Rileggendo la Parabola degli operai chiamati a lavorare nella Vigna del Signore (Mt 20,1-6) si nota che il padrone alla fine della giornata paga tutti alle stessa maniera dando un denaro a ciascuno, sia a quelli che avevano lavorato tutto il giorno come a quelli che avevano fatto un’ora soltanto e quando qualcuno di loro si lamenta il padrone risponde dicendo: «Amico, io non ti faccio torto. Non hai forse convenuto con me per un denaro? Prendi il tuo e vattene; ma io voglio dare a quest’ultimo quanto a te». Cosa intendeva dire di preciso il padrone ai suoi operai e perché li paga tutti con un solo denaro senza fare una retribuzione proporzionata alla quantità e qualità del lavoro?
Marco Giraldi
Risponde don Francesco Carensi, docente di Sacra Scrittura alla Facoltà Teologica dell’Italia Centrale.
Il brano del vangelo di Matteo, capitolo 20,1-16 è conosciuto come la parabola degli operai dell’ultim’ora.
Se leggiamo il testo secondo le categorie sindacali, non possiamo non dare ragione agli operai della prima ora che hanno lavorato tutto il giorno, sopportando il caldo.
Se vogliamo entrare un po’ nel testo, siamo di fronte ad una storia semplice. Essa presenta una giornata di lavoro, in Palestina che contava dodici ore, dal levar del sole fino al tramonto. Nei versetti 8-15 inizia il dialogo, la parte discorsiva in cui è orientata tutta la trama narrativa. Alla fine della giornata ecco il pagamento del salario. Il proprietario che viene descritto come «Signore della vigna», si comporta in maniera corretta. Interviene una terza figura, dopo il padrone e gli operai, quella del «fattore». Per il pagamento si esegue l’ordine inverso, che è indispensabile all’economia del racconto.
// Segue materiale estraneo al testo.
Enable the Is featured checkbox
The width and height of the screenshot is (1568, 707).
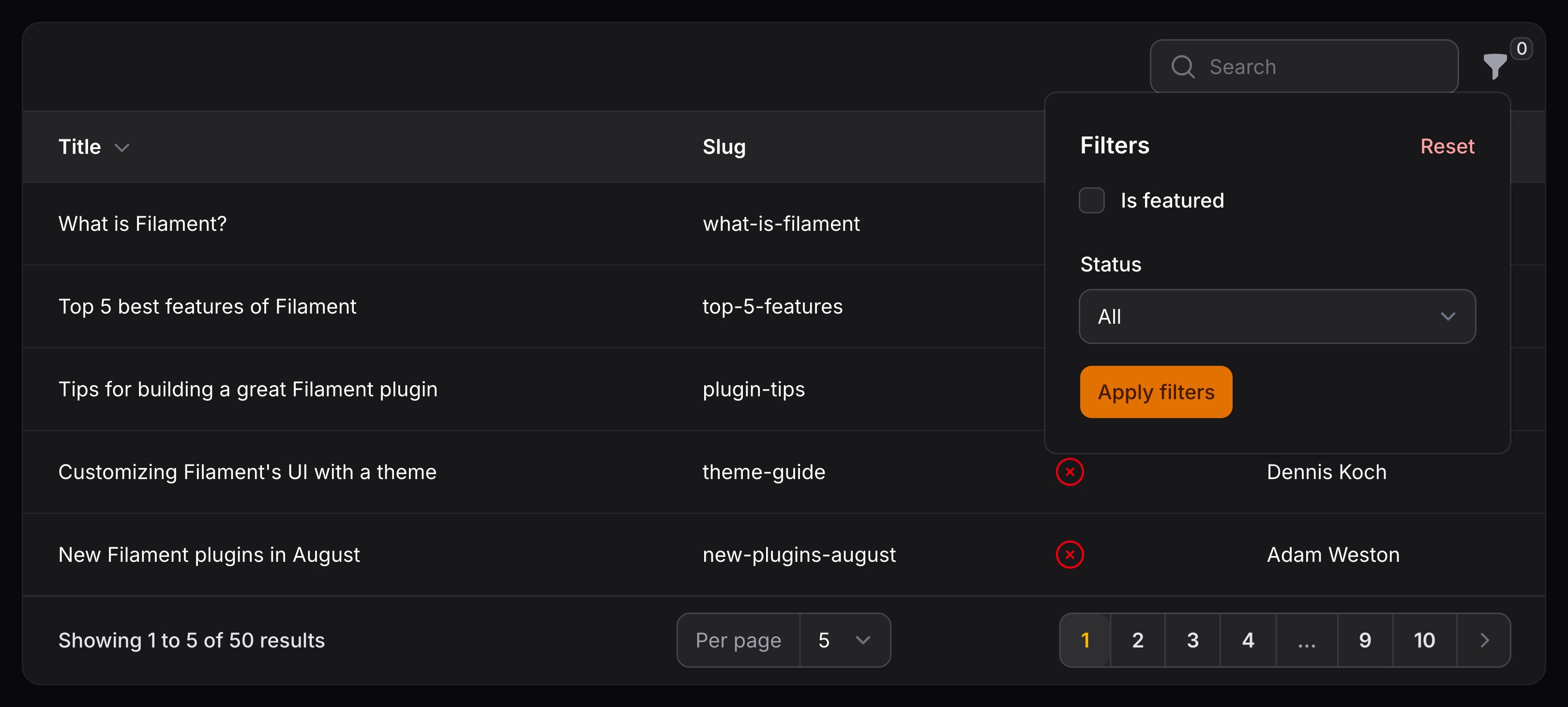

Negli operai della prima ora (e nel lettore implicito del testo) si crea infatti l’attesa di «ricevere di più». Noi lettori della parabola ragioniamo esattamente come gli operai della prima ora: se «quello che è giusto» per gli operai dell’ultim’ora (versetto 4), è un denaro al giorno, non sarebbe giusto che i primi ricevano di più? E invece ricevettero anch’essi un denaro ciascuno (versetto10). Questo è il cuore della narrazione. E inizia il dialogo. Alcuni mormorano. Lo scopo di Matteo è parlare delle dinamiche interne alla Chiesa. Il gesto del padrone è sentito come un’anomalia scandalosa. Non spezza il gesto di una giusta ricompensa. Questa rimane, ed è quella pattuita. Infatti il disagio dei primi operai non era nella quantità della remunerazione, ma l’uguaglianza del trattamento (versetto 12: «li hai fatti uguali a noi»). Essi non vogliono rinunciare ad essere i primi. Anzi non ammettono che altri possano essere trattati come loro.
Il testo come ho accennato ha un valore ecclesiale: come concepiamo il nostro servizio a Dio: una prestazione o una relazione? Se si tratta di prestazione allora misuriamo Dio e ci mettiamo a confronto con il servizio degli altri, entrando in un rapporto di competizione.
Se invece c’è la relazione con il Signore, allora anche il peso della giornata è un dono di amore che facciamo, e la bontà del Signore verso tutti, è motivo di ringraziamento.
Dunque per rispondere alla domanda del lettore si possono citare le parole delle catechesi pasquali dello Pseudo Giovanni Crisostomo: «Chi ha lavorato fin dalla prima ora, riceva oggi il giusto salario. Chi è venuto dopo la terza, renda grazie e sia in festa; chi è giunto dopo la sesta, non esiti; non subirà alcun danno. Chi ha tardato fino alla nona, venga senza esitare; chi è giunto soltanto all’undicesima, non tema per il suo ritardo. Il Signore è generoso, accoglie l’ultimo come il primo. Fa misericordia all’ultimo come al primo, accorda il riposo a chi è giunto all’undicesima ora, come a chi ha lavorato fin dalla prima».